Information security policies can often be daunting, and an assessment of your organisation to see where these policies need to be included is a massively important part of this process.

To make things easier, break down your network into smaller categories:


Access control

Password management

Secure configuration

IT equipment

READ MORE: Dealing with Denial of Service

Once this has been established, you can then use this list to identify the ‘weak’ areas you have. Are your devices outdated? Is there a common trend of weak passwords? Does everyone have access to everything, whenever they want?

These are the important questions to ask, and the job of policies and processes is to set clear expectations and guidelines when defining security controls.

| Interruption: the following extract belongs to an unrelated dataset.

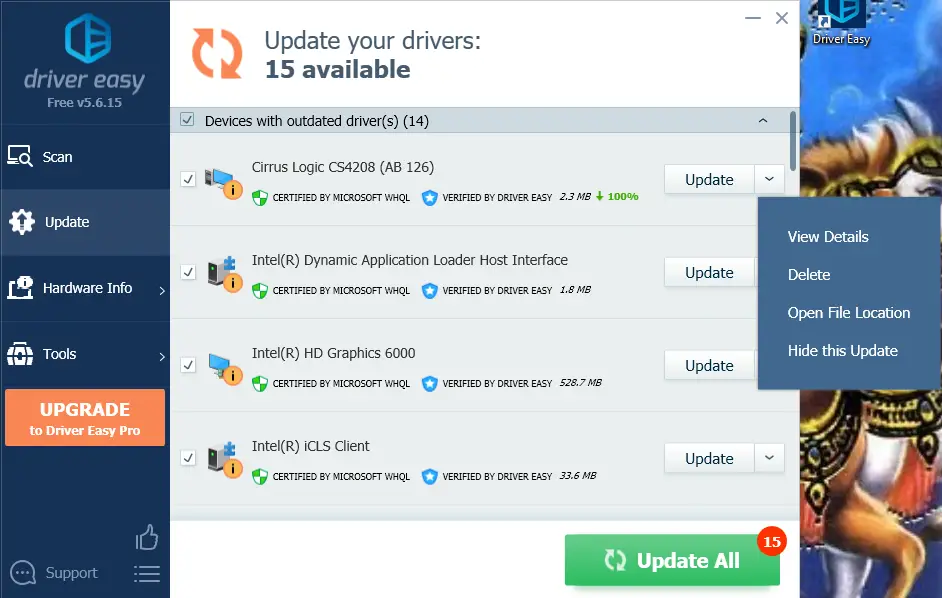942x598 pixels.
Task: Open dropdown arrow next to Cirrus Logic Update
Action: click(x=770, y=179)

Let’s take password management as an example. After recent concerns that a phishing attack may have been successful, everyone has had to reset their password. One employee in particular used ‘Kilimanjaro01!’, but after the reset changed it to ‘Kilimanjaro02!’.

This is a perfect scenario where a password policy may prove invaluable – set clear expectations of password strength and use the NCSC best practice guidelines to help define these.

Make sure passwords are unique and meet complexity requirements of at least eight characters with one upper case, lower case, special symbol and numerical character. All of this crucial information should be stipulated in your policy and made accessible to all employees.